Within the human genome, roughly one in one thousand bases are normally different between individuals. These are called “nucleotide polymorphisms” and can be one to several different DNA base pairs in length. Many of these slight sequence variations correlate with disease susceptibility, longevity, and even ones level of compassion and likelihood to become depressed. A major goal of DNA sequencing is a “personal genome”, where an individual’s entire genome is sequenced and analyzed for all sequence polymorphisms. A personal genome showing ones susceptibility or resistance to specific disease could allow an early intervention into the disease process, treating and stopping a disease before it caused death or even significant discomfort. Presently a major goal in molecular pathology is an entire personal human genome as part of routine medical diagnosis and treatment. Although next generation DNA sequencing is still too expensive and inaccurate for this application, within the next few years it should become possible.
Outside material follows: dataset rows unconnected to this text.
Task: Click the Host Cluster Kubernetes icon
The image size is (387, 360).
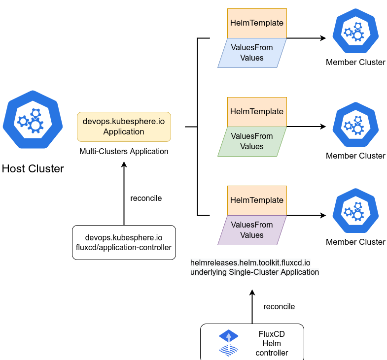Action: (x=33, y=120)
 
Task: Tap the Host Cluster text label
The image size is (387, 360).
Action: (x=33, y=168)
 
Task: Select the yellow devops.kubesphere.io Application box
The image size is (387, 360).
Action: (x=124, y=127)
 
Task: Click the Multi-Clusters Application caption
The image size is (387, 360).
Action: (x=124, y=151)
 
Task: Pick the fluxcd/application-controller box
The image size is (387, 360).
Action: (x=124, y=242)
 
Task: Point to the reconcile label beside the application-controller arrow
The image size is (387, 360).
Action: (x=146, y=198)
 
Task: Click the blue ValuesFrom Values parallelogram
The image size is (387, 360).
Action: (x=252, y=53)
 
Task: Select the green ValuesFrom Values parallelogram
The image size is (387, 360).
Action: (x=252, y=141)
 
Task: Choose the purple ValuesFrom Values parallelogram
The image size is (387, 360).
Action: (x=252, y=230)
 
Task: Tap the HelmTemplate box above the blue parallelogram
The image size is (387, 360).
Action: (x=257, y=23)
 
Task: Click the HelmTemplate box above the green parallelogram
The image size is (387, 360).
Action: (x=257, y=112)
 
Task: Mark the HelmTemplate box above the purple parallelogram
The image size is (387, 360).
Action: (x=257, y=200)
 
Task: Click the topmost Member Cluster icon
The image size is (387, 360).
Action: (x=355, y=31)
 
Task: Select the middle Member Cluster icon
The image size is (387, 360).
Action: (x=355, y=125)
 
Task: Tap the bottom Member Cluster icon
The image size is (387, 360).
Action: (x=355, y=211)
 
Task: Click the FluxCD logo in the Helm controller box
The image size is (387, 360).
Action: (x=229, y=343)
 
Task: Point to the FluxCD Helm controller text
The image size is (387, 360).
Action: (x=272, y=343)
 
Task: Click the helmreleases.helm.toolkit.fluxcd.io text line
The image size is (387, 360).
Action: (x=250, y=263)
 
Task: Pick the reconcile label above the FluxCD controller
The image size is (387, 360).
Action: (x=279, y=306)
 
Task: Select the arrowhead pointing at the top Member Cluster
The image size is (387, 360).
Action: (x=323, y=38)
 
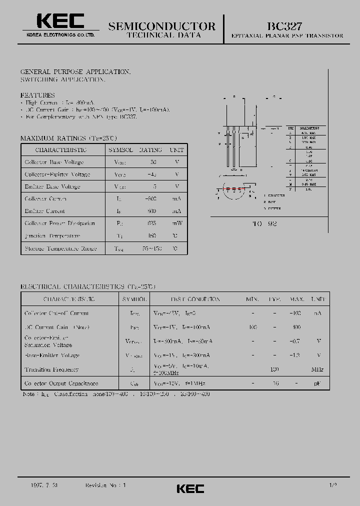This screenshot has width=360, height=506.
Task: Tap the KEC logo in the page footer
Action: click(x=190, y=488)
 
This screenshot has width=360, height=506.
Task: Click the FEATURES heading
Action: click(x=38, y=95)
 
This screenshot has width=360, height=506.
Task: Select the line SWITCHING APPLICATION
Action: click(x=63, y=80)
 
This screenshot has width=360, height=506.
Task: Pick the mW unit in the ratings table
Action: click(x=176, y=224)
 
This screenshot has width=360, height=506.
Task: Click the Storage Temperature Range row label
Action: click(x=60, y=248)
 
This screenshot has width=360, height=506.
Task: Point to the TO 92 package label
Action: click(x=264, y=224)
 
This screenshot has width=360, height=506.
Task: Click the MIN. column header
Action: click(x=252, y=300)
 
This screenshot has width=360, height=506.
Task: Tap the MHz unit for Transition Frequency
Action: click(x=317, y=370)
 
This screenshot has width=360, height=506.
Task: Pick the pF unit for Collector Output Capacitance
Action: click(x=317, y=384)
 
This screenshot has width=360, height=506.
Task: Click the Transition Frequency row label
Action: click(x=52, y=370)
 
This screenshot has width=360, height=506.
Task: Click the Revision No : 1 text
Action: click(x=106, y=486)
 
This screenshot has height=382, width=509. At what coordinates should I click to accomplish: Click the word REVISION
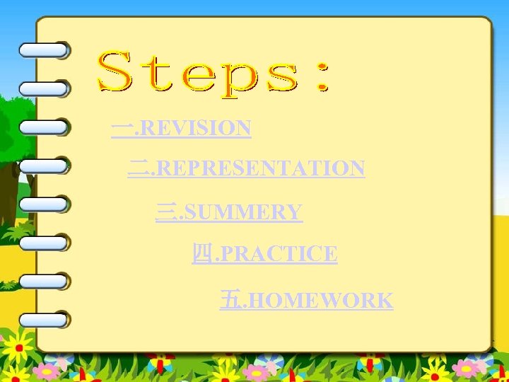[197, 128]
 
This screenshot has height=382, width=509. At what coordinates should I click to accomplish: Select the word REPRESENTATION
[259, 168]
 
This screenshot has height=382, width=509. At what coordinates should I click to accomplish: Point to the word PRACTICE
[278, 253]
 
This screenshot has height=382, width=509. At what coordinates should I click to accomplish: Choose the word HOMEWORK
[322, 300]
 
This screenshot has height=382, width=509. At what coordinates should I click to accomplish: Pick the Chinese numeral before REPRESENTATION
[138, 168]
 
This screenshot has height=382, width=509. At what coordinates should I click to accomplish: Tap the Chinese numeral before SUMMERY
[165, 212]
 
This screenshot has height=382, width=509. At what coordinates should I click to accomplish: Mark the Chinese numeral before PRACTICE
[201, 253]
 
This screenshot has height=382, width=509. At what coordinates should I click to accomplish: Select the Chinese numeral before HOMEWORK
[229, 300]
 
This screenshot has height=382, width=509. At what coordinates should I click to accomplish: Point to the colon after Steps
[324, 75]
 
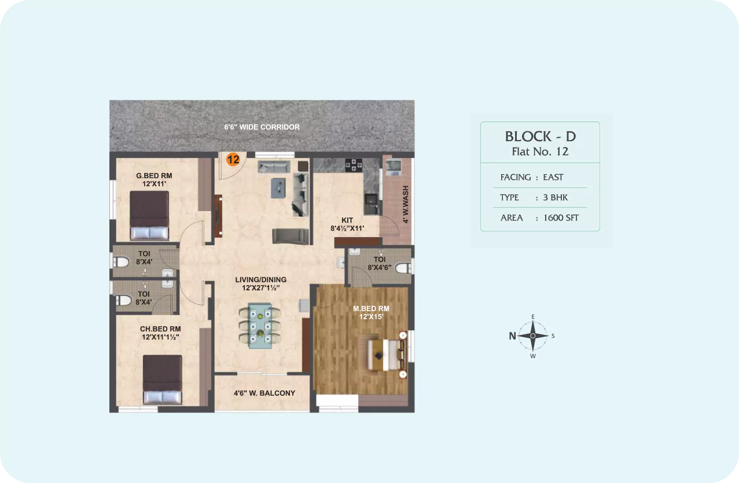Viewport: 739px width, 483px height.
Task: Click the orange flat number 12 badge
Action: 233,160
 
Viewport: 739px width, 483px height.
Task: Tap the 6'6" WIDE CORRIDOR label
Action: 262,127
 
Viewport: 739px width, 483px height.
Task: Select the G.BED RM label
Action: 154,176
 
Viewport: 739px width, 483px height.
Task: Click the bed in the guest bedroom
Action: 149,215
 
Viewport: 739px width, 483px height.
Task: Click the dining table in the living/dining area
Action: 260,326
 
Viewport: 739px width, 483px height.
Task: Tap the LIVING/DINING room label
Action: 260,279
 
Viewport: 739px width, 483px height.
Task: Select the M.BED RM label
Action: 371,308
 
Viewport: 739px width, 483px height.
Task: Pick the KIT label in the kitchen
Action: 347,220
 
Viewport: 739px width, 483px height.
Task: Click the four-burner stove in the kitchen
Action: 354,165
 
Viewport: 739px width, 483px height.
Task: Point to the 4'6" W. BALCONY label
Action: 264,393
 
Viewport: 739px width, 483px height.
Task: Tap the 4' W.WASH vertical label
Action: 406,204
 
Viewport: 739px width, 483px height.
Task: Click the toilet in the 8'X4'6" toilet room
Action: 403,268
Presently a “thousand dollar genome” is a goal in medicine and should be achievable, especially with the history of DNA sequencing technology having advanced so far in forty years. In the more, but not very distant future, genomes as large as the human genome may be sequenced cheaply in a few hours with complete accuracy. This would allow the complete analysis and cataloging of the “world’s genome” in the same way that different species have identified and analyzed based on morphology. Such a database would have enormous benefits for the human race and would have absolutely profound effects on biotechnology and the way we live.